Fine Art



NATIONAL CINEMAS

Through the traditions of national cinemas, cultures represent themselves to audiences both at home and abroad. Hence the function played by the arts in the development of national cinemas is most significant. Before and after World War I, the various national film industries in Europe distinguished themselves through allusions to domestic aesthetic traditions. In Italy, for example, Giovanni Pastrone's epic Cabiria (1914) draws on the grand tradition of Italian opera, complete with monumental sets and masses of extras. In Germany, Robert Wiene's Das Cabinet des Dr. Caligari (1920) and F. W. Murnau's Nosferatu (1922) tap German romanticism's interest in origins and subjectivity while also drawing on the visual style of German expressionism. Both films cast the upheavals of the self in the jagged angles and skewed shapes familiar from German expressionist painting; the sets make visible a sense of spiritual anguish, and their natural locations suggest peaceful surfaces concealing mysterious evils. One of the most famous German expressionist films, Fritz Lang's Metropolis (1927), is an architectural film built on psychoanalytic allusions and images of industrial regimentation. In his direction of the actors and his handling of crowds, Lang was influenced by the theater of Max Reinhardt, who used sculptural groupings of automaton-like actors. By designing and streamlining the scenes featuring crowds—a feat of directorial control and vision—Lang evokes a sense of dehumanization.

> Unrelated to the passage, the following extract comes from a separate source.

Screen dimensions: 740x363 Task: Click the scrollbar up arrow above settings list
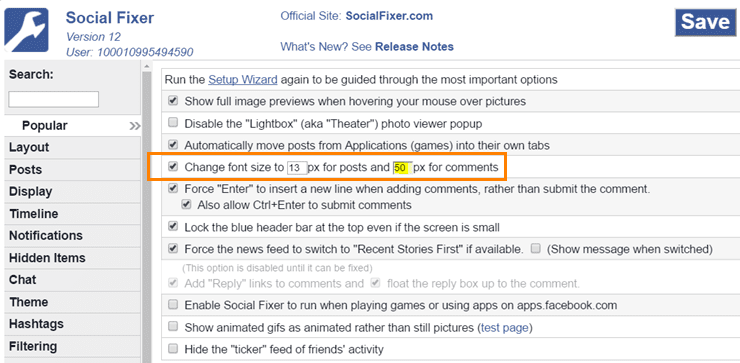point(147,67)
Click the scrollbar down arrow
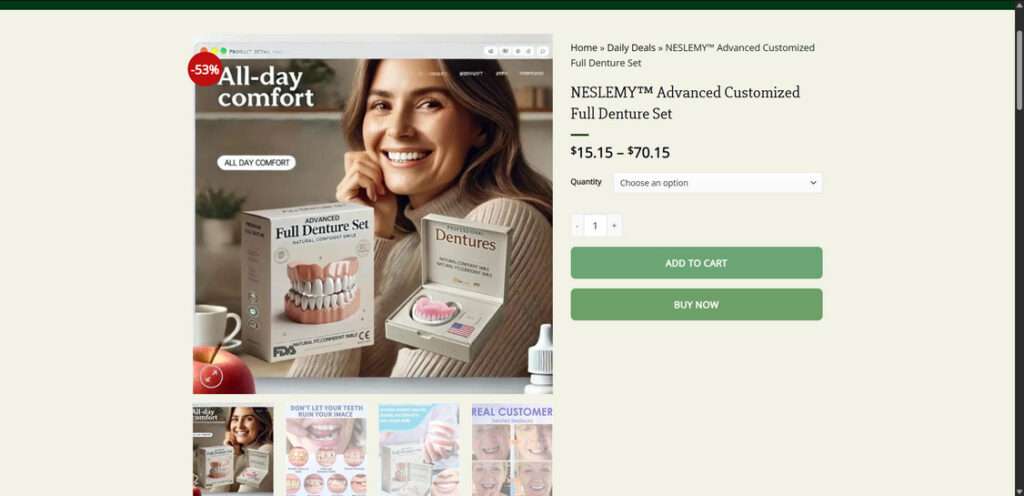Screen dimensions: 1024x496 (1019, 491)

In comparison to the expressionist taste for the supernatural, the so-called French impressionist avant-garde of the 1920s preferred a more psychological understanding of interiority. Germaine Dulac's La Souriante Madame Beudet ( The Smiling Madame Beudet , 1922) uses musical allusions and visual effects to suggest the psychological complexities at the core of an unhappily married woman, thus depicting a feminine self torn by erotic repression and a desire for domestic rebellion. In the 1920s and 1930s, French surrealism thrived on unexpected analogies and unsettling disruptions of objects. The development of the surrealist director Jean Cocteau's esoteric shifts between word and image, tactile and visual references in Le Sang d'un poète ( Blood of a Poet , 1930), anticipate many of Jean-Luc Godard's collages in Pierrot le Fou (1965). More generally, surrealism's taste for disruption anticipates the French New Wave's playful orchestration of literary, pictorial, musical, and popular sources in film. Before and after the revolutionary upheavals of May 1968, the French New Wave directors, especially Godard, wove together the legacies of different periods of film history, ranging from surrealist word–image games to the montage ensembles developed out of Soviet Constructivist art.

With film impressionism, surrealism, and expressionism, the national cinemas of France and Germany embraced the agendas of modernist avant-garde movements. Furthermore, around 1914 the Italian futurists published a manifesto about the cinema (they also made a few films, most of them lost). However, the silent Italian film industry steered away from avant-garde experimentation in favor of a more popular, operatic cinema based on great books and paintings of high culture. This edifying approach from Italy became a model for the development of the cinema in Hollywood as well. The Italian compromise between mass spectacle and famous works, populist entertainment and an attention to pictorial values, reappears in the work of the American director D. W. Griffith, notably The Birth of a Nation (1915), Intolerance (1916), and Broken Blossoms or The Yellow Man and the Girl (1919). Set in Victorian England and replete with opium dens and Buddhist references, Broken Blossoms is a melodrama whose artistic aspirations are confirmed by its tragic ending in which all three protagonists die. The film deals with alcoholism, family abuse, and racial miscegenation, deploying the style of Pre-Raphaelite painting in its representation of the self-effacing but sensuous character of the girl Lucy (Lillian Gish).